Find the first element:

In [None]:
element=driver.find_element(By.TAG_NAME,'a')
print(element)
print(element.text)

Find all elements (returns a list):

In [None]:
elements=driver.find_elements(By.TAG_NAME, 'p')
#print(elements)
elements[3].text

In [None]:
driver.find_element(By.ID, 'selenium-with-python')

There are many ways to identify individual elements on a website.

In [None]:
find_element(By.ID, "id")
find_element(By.NAME, "name")
find_element(By.XPATH, "xpath")
find_element(By.LINK_TEXT, "link text")
find_element(By.PARTIAL_LINK_TEXT, "partial link text")
find_element(By.TAG_NAME, "tag name")
find_element(By.CLASS_NAME, "class name")
find_element(By.CSS_SELECTOR, "css selector")

Get element via HTML tag.

In [None]:
element=driver.find_element(By.TAG_NAME,'a')
print(element)
print(element.text,element.get_attribute('href'))
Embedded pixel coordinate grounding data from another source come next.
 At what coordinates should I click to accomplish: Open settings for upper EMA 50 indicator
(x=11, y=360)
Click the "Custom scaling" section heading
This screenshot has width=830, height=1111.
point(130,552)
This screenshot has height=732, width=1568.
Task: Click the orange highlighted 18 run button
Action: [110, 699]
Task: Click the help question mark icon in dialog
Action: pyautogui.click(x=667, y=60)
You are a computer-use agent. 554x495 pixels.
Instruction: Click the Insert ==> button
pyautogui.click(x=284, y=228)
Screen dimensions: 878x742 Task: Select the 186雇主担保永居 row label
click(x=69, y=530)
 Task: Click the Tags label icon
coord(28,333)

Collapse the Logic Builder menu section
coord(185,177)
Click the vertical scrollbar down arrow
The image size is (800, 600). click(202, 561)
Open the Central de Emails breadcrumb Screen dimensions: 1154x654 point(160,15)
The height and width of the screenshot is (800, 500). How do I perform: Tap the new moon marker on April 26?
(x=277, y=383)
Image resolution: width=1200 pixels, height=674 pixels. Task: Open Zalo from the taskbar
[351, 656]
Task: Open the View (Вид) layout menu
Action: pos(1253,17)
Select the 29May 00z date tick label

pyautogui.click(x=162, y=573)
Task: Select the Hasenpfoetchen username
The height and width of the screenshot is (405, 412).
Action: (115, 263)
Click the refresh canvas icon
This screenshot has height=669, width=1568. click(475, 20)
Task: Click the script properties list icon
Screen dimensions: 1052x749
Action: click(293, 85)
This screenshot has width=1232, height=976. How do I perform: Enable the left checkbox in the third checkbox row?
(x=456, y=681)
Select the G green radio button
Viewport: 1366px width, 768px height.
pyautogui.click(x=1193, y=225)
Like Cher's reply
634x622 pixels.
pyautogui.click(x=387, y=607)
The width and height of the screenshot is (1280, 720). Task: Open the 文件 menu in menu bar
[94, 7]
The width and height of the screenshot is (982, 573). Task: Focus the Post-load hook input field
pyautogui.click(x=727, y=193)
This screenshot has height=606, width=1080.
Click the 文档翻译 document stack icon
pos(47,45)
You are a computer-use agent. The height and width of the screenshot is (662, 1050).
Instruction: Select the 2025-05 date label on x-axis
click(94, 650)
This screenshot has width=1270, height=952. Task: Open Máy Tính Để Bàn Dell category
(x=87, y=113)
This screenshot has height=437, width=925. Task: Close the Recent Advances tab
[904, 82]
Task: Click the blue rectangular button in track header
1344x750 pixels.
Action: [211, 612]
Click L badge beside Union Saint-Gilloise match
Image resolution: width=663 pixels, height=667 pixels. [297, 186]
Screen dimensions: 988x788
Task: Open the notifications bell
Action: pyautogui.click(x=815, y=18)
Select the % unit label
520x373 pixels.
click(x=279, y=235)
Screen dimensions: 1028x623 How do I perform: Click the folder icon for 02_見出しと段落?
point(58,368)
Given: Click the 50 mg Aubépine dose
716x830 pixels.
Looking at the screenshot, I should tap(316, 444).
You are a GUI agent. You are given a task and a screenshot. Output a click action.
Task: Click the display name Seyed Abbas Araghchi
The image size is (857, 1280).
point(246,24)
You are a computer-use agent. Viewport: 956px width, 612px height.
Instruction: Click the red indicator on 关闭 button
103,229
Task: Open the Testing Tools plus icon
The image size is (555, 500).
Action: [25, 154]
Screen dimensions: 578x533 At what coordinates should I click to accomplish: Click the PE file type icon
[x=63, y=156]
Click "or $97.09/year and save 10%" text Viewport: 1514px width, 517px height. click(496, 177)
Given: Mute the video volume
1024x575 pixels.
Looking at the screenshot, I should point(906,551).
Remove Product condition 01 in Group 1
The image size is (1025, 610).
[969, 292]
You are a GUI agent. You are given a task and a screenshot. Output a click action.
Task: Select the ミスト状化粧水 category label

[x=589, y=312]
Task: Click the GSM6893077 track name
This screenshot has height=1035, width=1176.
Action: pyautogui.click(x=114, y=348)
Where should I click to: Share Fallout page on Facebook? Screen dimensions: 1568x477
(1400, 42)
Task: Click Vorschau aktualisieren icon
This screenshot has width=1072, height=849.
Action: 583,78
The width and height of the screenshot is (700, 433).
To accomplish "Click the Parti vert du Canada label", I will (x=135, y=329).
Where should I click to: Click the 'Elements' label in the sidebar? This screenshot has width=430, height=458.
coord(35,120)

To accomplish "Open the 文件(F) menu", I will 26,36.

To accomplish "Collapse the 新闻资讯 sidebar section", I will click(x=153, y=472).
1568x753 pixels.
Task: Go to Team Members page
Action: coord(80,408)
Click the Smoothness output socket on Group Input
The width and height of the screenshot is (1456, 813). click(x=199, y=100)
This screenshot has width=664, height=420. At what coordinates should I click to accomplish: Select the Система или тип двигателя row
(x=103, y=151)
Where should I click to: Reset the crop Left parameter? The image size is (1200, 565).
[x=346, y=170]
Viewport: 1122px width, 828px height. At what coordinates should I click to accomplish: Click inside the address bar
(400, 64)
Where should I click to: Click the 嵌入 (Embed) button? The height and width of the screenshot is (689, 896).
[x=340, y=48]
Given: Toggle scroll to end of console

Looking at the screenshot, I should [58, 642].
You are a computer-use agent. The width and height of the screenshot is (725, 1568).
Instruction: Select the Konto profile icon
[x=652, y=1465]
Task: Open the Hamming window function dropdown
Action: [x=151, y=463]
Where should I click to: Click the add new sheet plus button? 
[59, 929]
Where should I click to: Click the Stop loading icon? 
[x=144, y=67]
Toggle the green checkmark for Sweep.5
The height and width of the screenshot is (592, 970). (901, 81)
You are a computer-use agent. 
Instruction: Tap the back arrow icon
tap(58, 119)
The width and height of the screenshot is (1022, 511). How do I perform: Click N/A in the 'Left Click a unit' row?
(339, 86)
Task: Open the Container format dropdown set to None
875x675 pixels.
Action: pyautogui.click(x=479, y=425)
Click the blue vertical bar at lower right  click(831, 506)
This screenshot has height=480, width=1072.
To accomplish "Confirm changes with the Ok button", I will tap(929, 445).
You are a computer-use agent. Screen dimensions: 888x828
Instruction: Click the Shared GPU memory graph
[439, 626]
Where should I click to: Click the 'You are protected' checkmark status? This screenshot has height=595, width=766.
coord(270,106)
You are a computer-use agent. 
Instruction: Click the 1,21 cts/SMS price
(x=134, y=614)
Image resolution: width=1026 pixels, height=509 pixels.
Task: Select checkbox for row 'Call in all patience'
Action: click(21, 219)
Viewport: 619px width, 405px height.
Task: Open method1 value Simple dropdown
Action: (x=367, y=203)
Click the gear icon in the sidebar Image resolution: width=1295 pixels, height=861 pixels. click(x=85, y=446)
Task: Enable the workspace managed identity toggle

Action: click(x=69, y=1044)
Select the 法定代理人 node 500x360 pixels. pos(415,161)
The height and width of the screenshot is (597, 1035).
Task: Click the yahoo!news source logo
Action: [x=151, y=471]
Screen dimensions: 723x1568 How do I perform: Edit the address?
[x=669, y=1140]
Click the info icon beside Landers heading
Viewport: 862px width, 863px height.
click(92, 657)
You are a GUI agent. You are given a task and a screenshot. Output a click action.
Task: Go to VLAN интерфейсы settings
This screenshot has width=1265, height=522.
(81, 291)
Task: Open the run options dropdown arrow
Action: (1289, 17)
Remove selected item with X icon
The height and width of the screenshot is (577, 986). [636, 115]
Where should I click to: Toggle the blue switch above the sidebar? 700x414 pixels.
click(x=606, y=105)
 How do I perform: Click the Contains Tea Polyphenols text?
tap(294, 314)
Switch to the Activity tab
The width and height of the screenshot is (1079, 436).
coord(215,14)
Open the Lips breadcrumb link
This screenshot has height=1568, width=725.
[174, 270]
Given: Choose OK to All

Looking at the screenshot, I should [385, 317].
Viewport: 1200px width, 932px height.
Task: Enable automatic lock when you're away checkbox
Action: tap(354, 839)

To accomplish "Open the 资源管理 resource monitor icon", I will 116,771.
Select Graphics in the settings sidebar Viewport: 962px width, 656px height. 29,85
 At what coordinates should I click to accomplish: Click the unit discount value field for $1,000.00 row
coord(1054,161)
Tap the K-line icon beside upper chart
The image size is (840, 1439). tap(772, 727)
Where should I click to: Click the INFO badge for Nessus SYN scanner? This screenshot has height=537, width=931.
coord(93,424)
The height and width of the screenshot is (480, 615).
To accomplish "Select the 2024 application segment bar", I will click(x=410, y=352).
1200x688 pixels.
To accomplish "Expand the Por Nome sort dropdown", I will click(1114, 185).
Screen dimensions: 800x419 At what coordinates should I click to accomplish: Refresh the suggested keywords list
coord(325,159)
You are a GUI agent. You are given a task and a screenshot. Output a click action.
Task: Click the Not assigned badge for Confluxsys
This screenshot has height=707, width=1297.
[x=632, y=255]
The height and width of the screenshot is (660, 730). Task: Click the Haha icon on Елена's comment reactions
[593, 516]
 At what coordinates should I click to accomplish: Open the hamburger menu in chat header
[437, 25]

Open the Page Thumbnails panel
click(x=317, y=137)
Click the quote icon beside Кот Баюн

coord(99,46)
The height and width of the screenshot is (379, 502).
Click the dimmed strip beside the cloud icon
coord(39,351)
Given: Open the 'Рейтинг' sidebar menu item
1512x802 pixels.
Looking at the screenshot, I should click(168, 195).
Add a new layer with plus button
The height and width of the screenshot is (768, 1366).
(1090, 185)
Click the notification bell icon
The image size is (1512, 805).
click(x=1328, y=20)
Get element via XPath (unique html adress of the web element):

In [None]:
element=driver.find_element(By.XPATH, '//*[@id="selenium-with-python"]/div[1]/p[2]')
print(element)

Get element via Class Name:

In [None]:
element=driver.find_element(By.CLASS_NAME, 'document')
print(element)
print(element.text)

Get element via ID:

In [None]:
element=driver.find_element(By.ID,'selenium-with-python')
print(element)
print(element.text)

### Get attributes of the elements

Get the Text:

In [None]:
print(element.text)

Get the link:

In [None]:
element=driver.find_element(By.TAG_NAME, 'a')
print(element.get_attribute('href'))

Other Attributes:

In [None]:
print(element.get_attribute('title'))
print(element.get_attribute('innerHTML'))
print(element.get_attribute('outerHTML'))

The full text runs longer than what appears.